Aus den Kliniken

Wichtige Erkenntnis für die Therapie der Alzheimer Demenz

07.11.2023 - Etwa die Hälfte aller Patientinnen und Patienten mit der Alzheimer-Demenz trägt die problematische e4-Variante des Apolipoprotein-Gens im Erbgut.

Wie genau diese Genvariante das Fortschreiten des Erkrankungsprozesses beeinflusst, hat ein Team von Forschenden des Instituts für Schlaganfall- und Demenzforschung des LMU Klinikums unter Leitung von Dr.
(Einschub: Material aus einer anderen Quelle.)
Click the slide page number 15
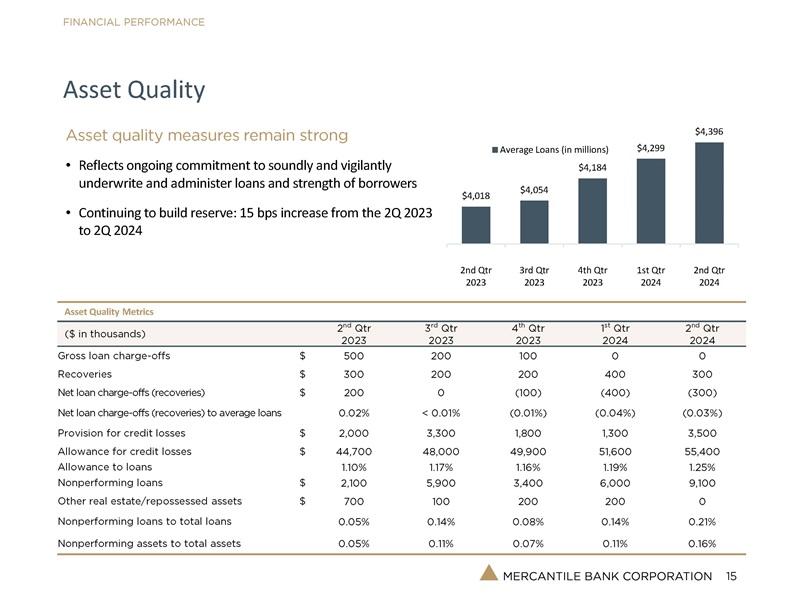Screen dimensions: 800x604 [731, 577]
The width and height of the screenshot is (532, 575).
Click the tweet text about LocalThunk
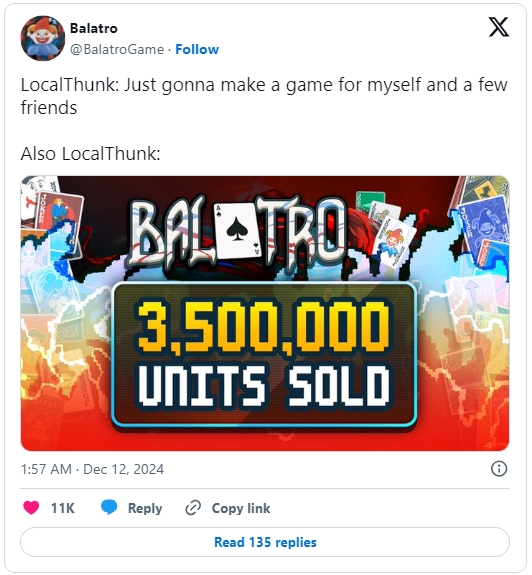point(264,96)
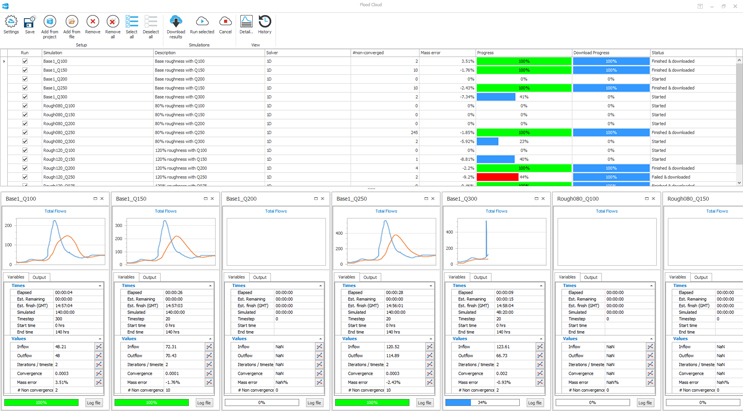
Task: Switch to Output tab in Base1_Q100
Action: (x=39, y=277)
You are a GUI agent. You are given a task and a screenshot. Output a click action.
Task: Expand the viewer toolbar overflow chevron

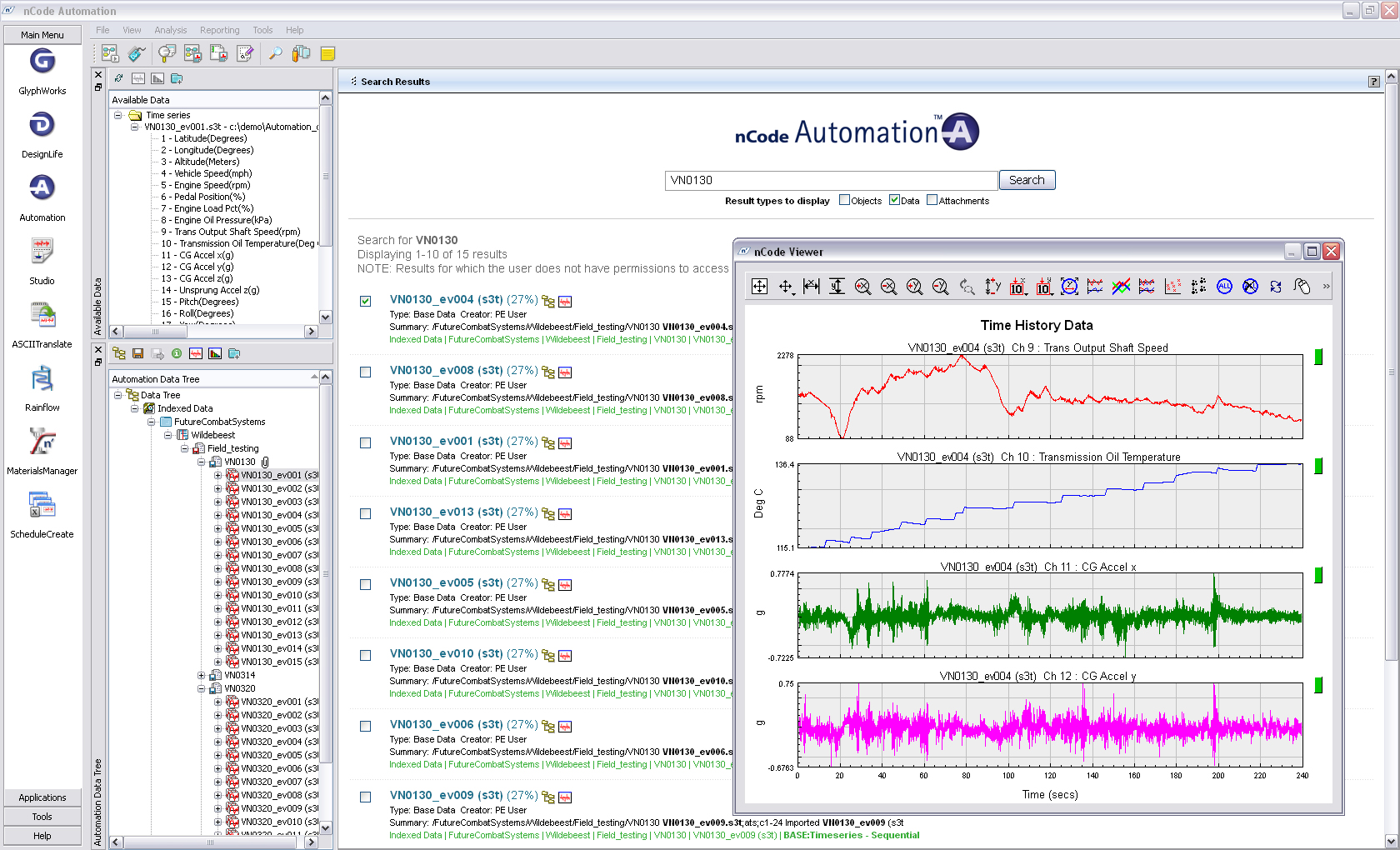click(1326, 287)
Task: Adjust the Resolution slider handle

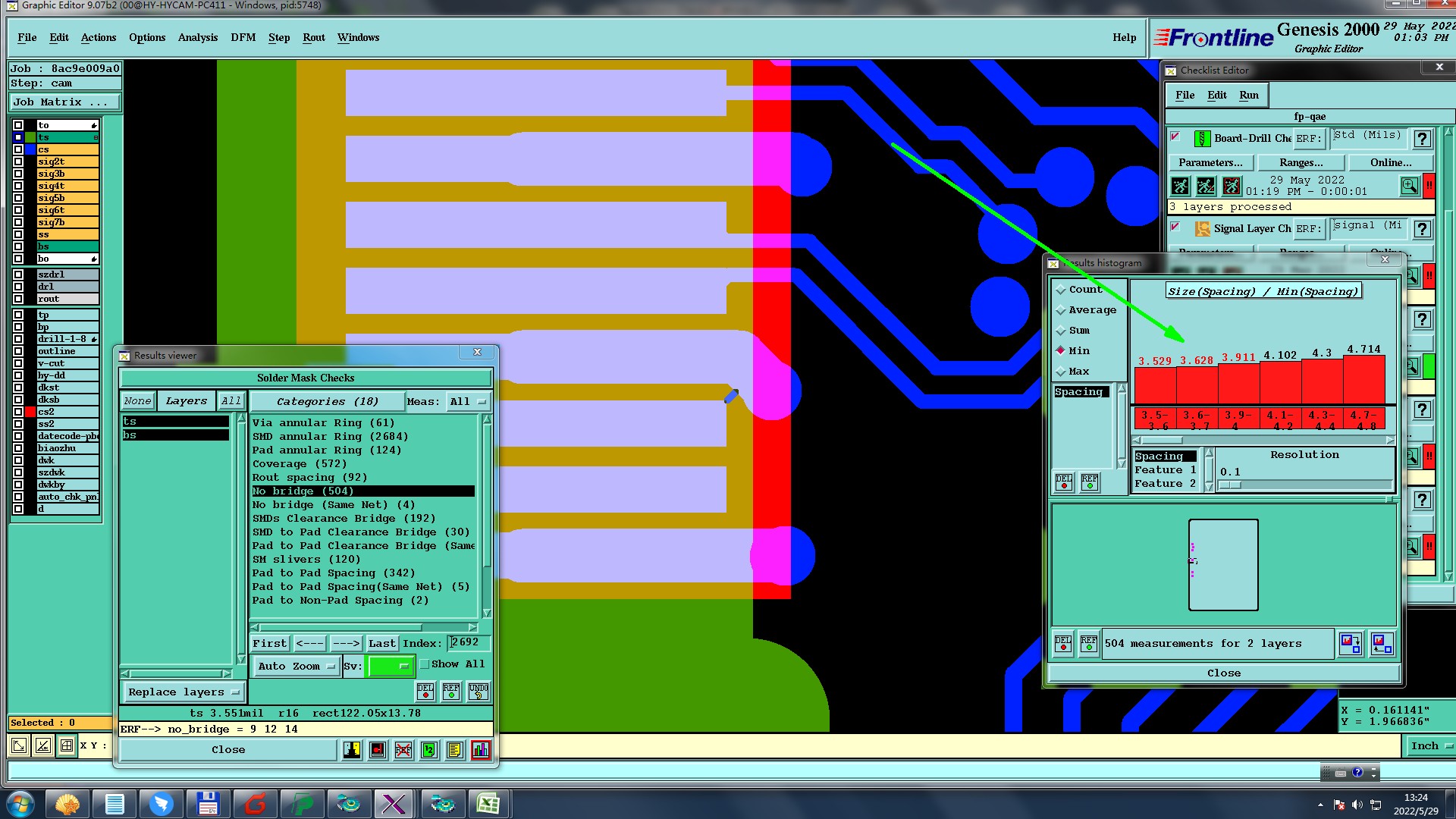Action: pyautogui.click(x=1230, y=485)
Nicolai Franzmeier erforscht. „Unser Befund könnte Auswirkungen auf die zeitliche Planung neuer Anti-Amyloid-Therapien haben, die wahrscheinlich bald auch in Europa zugelassen werden“, sagt Anna Mary Steward, die Erstautorin der neuen Publikation, die jetzt im renommierten Fachjournal „JAMA Neurology“ erscheint.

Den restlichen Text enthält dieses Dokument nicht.